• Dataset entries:
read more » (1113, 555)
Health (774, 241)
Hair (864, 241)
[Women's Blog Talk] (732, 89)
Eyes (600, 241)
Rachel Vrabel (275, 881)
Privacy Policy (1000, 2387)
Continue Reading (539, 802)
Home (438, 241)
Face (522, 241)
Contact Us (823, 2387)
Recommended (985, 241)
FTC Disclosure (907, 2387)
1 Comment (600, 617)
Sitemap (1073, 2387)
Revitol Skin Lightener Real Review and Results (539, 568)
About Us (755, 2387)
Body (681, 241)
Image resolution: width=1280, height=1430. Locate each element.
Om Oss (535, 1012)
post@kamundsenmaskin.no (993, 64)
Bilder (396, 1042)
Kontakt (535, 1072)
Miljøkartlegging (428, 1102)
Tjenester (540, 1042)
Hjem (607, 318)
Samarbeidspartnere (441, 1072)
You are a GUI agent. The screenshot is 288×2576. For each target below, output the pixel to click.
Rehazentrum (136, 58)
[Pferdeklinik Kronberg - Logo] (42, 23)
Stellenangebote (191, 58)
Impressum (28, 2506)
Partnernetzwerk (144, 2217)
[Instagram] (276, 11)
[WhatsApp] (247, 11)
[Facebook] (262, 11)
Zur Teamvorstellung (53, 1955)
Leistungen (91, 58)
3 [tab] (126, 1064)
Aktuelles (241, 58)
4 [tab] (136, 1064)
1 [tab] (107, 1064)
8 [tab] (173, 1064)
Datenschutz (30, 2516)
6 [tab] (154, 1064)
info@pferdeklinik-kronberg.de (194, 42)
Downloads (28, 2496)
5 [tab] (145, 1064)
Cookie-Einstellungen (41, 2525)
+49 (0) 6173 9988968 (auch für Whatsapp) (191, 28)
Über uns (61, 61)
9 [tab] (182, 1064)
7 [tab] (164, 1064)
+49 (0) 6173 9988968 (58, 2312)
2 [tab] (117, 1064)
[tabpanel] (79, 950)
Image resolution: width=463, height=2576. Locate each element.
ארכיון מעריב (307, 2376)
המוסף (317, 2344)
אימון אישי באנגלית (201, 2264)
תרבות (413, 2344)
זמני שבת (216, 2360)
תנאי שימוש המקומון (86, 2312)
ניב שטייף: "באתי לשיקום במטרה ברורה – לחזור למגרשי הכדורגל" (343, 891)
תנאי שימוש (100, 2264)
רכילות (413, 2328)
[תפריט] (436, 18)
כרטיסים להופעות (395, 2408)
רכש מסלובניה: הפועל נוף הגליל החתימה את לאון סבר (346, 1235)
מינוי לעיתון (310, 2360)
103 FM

• Task prompt: Each entry must be reproduced exactly, with nothing added or dropped.

• Answer box:
read more » (1113, 555)
Health (774, 241)
Hair (864, 241)
[Women's Blog Talk] (732, 89)
Eyes (600, 241)
Rachel Vrabel (275, 881)
Privacy Policy (1000, 2387)
Continue Reading (539, 802)
Home (438, 241)
Face (522, 241)
Contact Us (823, 2387)
Recommended (985, 241)
FTC Disclosure (907, 2387)
1 Comment (600, 617)
Sitemap (1073, 2387)
Revitol Skin Lightener Real Review and Results (539, 568)
About Us (755, 2387)
Body (681, 241)
Image resolution: width=1280, height=1430. Locate each element.
Om Oss (535, 1012)
post@kamundsenmaskin.no (993, 64)
Bilder (396, 1042)
Kontakt (535, 1072)
Miljøkartlegging (428, 1102)
Tjenester (540, 1042)
Hjem (607, 318)
Samarbeidspartnere (441, 1072)
You are a GUI agent. The screenshot is 288×2576. For each target below, output the pixel to click.
Rehazentrum (136, 58)
[Pferdeklinik Kronberg - Logo] (42, 23)
Stellenangebote (191, 58)
Impressum (28, 2506)
Partnernetzwerk (144, 2217)
[Instagram] (276, 11)
[WhatsApp] (247, 11)
[Facebook] (262, 11)
Zur Teamvorstellung (53, 1955)
Leistungen (91, 58)
3 [tab] (126, 1064)
Aktuelles (241, 58)
4 [tab] (136, 1064)
1 [tab] (107, 1064)
8 [tab] (173, 1064)
Datenschutz (30, 2516)
6 [tab] (154, 1064)
info@pferdeklinik-kronberg.de (194, 42)
Downloads (28, 2496)
5 [tab] (145, 1064)
Cookie-Einstellungen (41, 2525)
+49 (0) 6173 9988968 (auch für Whatsapp) (191, 28)
Über uns (61, 61)
9 [tab] (182, 1064)
7 [tab] (164, 1064)
+49 (0) 6173 9988968 (58, 2312)
2 [tab] (117, 1064)
[tabpanel] (79, 950)
Image resolution: width=463, height=2576. Locate each element.
ארכיון מעריב (307, 2376)
המוסף (317, 2344)
אימון אישי באנגלית (201, 2264)
תרבות (413, 2344)
זמני שבת (216, 2360)
תנאי שימוש המקומון (86, 2312)
ניב שטייף: "באתי לשיקום במטרה ברורה – לחזור למגרשי הכדורגל" (343, 891)
תנאי שימוש (100, 2264)
רכילות (413, 2328)
[תפריט] (436, 18)
כרטיסים להופעות (395, 2408)
רכש מסלובניה: הפועל נוף הגליל החתימה את לאון סבר (346, 1235)
מינוי לעיתון (310, 2360)
103 FM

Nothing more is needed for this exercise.